On April 25th, we slipped out of Pruth Bay on Calvert Island with the sun peaking through the clouds.

Below Meay Channel to the north of Pruth Bay.

Being on watch and alert is so important in these waters. Hitting a log like this one would end our trip and possibly worse!

Once through the Meay Channel, the seas were open to Japan! An uncomfortable swell with a short period hit us broadside. We decided to turn to starboard and take the inside route up Fitz Hugh Sound which would be more protected. Destination: Shearwater.

As we passed through Lama Passage, we saw a sailboat coming up the Hunter Channel. No AIS was being received yet but they were sailing. We suspected it was our friends, Al and Irene on Darwin Sound and as we got closer, the AIS picked up their signal. We unfurled our main sail and genoa and followed them up the channel. Avid sailors, they were embarrassed we caught them towing their dinghy! They had planned on poking around some islands to the south but decided to go to Shearwater because we might be there!

We had spent weeks emailing, texting and messaging each other. They had left Nanaimo on April 9th and we left Vancouver on April 20th. They had definitely slowed down to try to let us catch them which was very kind. We had kept the throttle down to make the trip as quickly as we could. Now, finally, we were cruising together! Wonderful to have company on these long passages and in the empty anchorages.

We tied up at the Shearwater dock. Irene and Al decided to anchor off the end of the bay. They prefer to anchor whenever they can. Al loves watching for birds and knew a pair of sandhill cranes were resident near their anchorage.

→ Exercise requirements:
A – In one to three sentences, explain why, according to the sailing account, the boat turned to starboard and went up Fitz Hugh Sound after leaving the Meay Channel.
B – Answer these questions from the sailing account, one line each:
(i) On what date did the boat leave Pruth Bay?
(ii) From where, and on what date, had Al and Irene departed?
(iii) Where did Al and Irene choose to stay at Shearwater?
C – Write the next part of the sailing account, beginning after its final sentence.
The material that comes after this sailing account has no connection to it.

→ Information supplied:
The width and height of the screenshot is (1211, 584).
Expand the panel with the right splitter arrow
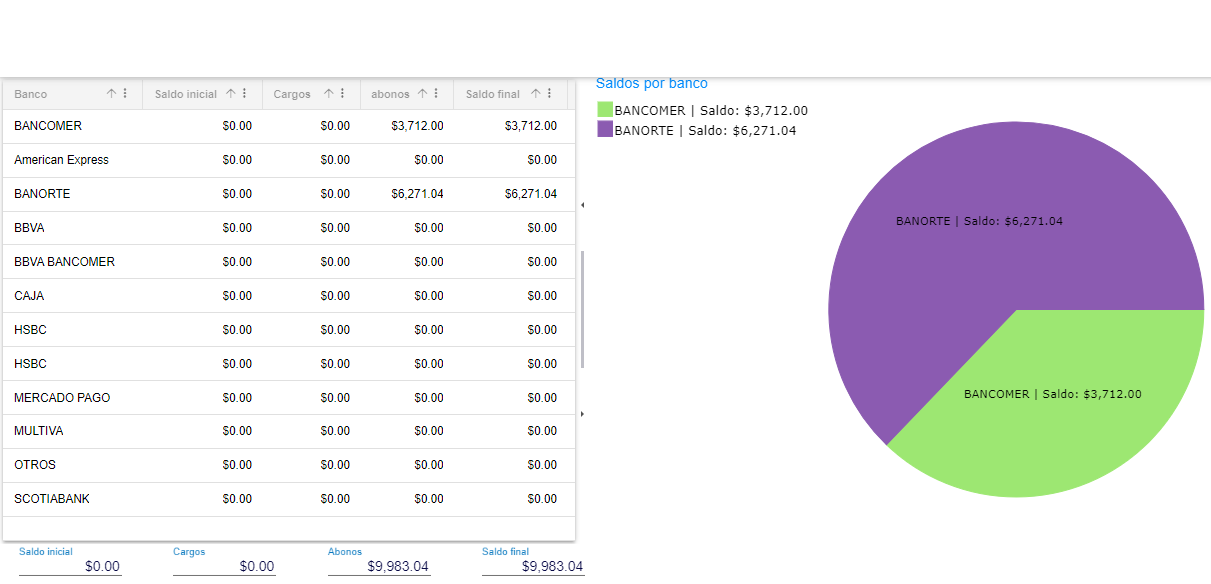click(582, 414)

→ Task results:
A – Once through the Meay Channel, the boat was hit broadside by an uncomfortable swell with a short period. The crew therefore turned to starboard and took the inside route up Fitz Hugh Sound, which they expected to be more protected.

B –
(i) April 25th.
(ii) From Nanaimo, on April 9th.
(iii) They anchored off the end of the bay.

C –
They arrived at the dock on their dinghy and we had a quick hug and a beer together. We discussed the forecast and decided it would be good to have a day in Shearwater to catch up on laundry, emails and relax.

We took showers ashore to conserve our tank water. We were uncertain when and where we could refill our tanks .

The local advised not to fill our tanks with their water which was from a cedar cistern. It had a bit of a taste and he said, “I drink bottled water”! We felt it was wise to wait till Klemtu to fill our tank.

We had dinner at the Shearwater Bar & Grill both nights and watched playoff hockey. The first night, the Canucks won which was well received by the local patrons. The second night, the Leafs were playing but the bar staff were not that happy to turn down the music and broadcast the game, but they did and we were grateful. We can recommend the chicken wings and beef dip.

Below, a few images from Shearwater. An advantage of leaving in April is the docks are empty other than the odd fish boat and water taxis.

Below the Shearwater store with some historical figures painted on the wall. It was the World War II hanger (to be verified).

Below, I snapped this with my iPhone looking down below the surface at 90 degrees from the side of the dock. Many anemones and other living creatures were somehow finding a way to sustain life. There are so many beautiful things in the world we rarely have a chance or take the time to see.

We decided to leave Shearwater with Darwin Sound around 7am on Sunday. It was calm and the sun was trying to come out. Al & Irene circled by our boat on the dock as we powered up. We joined them in the channel minutes later. We shadowed them with our sail maneuvers most of the morning. We had winds from about 10 to 15 knots True from almost behind, with a little higher Apparent wind. Rain started and became heavy. We were okay in our enclosed cockpit but the rain was making its way through the zippers and seams here and there. I went around wiping it off the cushions every few minutes. Below, Irene’s photo of us sailing that morning.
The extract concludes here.